How to evict __MyCompanyName__ from their office building

2006-03-28 17:42:00 UTC

Xcode comes with a number of document templates. You see the list of them when you choose File→New Document in Xcode. The templates are actually stored at /Library/Application Support/Apple/Developer Tools/File Templates. Most files contain a header comment that looks like this:

/*
 *  «FILENAME»
 *  «PROJECTNAME»
 *
 *  Created by «FULLUSERNAME» on «DATE».
 *  Copyright «YEAR» «ORGANIZATIONNAME». All rights reserved.
 *
 */

The problem is ORGANIZATIONNAME. This gets replaced with “__MyCompanyName__”, and there is no obvious way to change this other than by changing it every time (or by editing the templates, a solution that gets clobbered when you upgrade Xcode).

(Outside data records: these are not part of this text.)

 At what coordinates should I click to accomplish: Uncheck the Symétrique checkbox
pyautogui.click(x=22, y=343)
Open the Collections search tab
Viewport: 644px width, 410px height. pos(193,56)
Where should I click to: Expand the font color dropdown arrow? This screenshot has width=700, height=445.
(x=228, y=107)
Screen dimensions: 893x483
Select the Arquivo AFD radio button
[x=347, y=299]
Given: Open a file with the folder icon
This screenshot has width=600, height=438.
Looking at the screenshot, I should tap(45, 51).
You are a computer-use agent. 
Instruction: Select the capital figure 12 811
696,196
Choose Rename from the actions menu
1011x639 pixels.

I was reading Step into Xcode, and found that on page 53, it gives instructions for defeating __MyCompanyName__. Here's the important part, from the book:

defaults write com.apple.xcode PBXCustomTemplateMacroDefinitions '{ ORGANIZATIONNAME = "Joan Smith"; }'

This information is also available on this Xcode release notes page. It's slightly inaccurate (__CompanyName__ rather than __MyCompanyName__) and well-buried, but it documents the same thing as the book.

Presumably, you could override any macro name or add your own using that default. But ORGANIZATIONNAME is the important one.

I debated about posting this here (publicly, rather than only privately to the Adium and Growl developer lists), because I got the info from the book. But I decided that it's OK because (1) it is also documented by Apple and (2) it's an example of the good info in this book. So here it is.

UPDATE 2007-04-07: Markus Magnuson sagely points out that you must relaunch Xcode after making this change. This really applies to any application whose prefs you plan on hand-modifying; Xcode is no exception. Thanks for the reminder. ☺

2 Responses to “How to evict __MyCompanyName__ from their office building”

  1. nehemiah Says:

    pritty awsome tip, it should go into cocoadevcentral permanently as the first step as in the xcode tutorial

  2. Markus Magnuson Says:

    Just wanted to add that you'll have to restart XCode for this to kick in, if it was open when writing to defaults.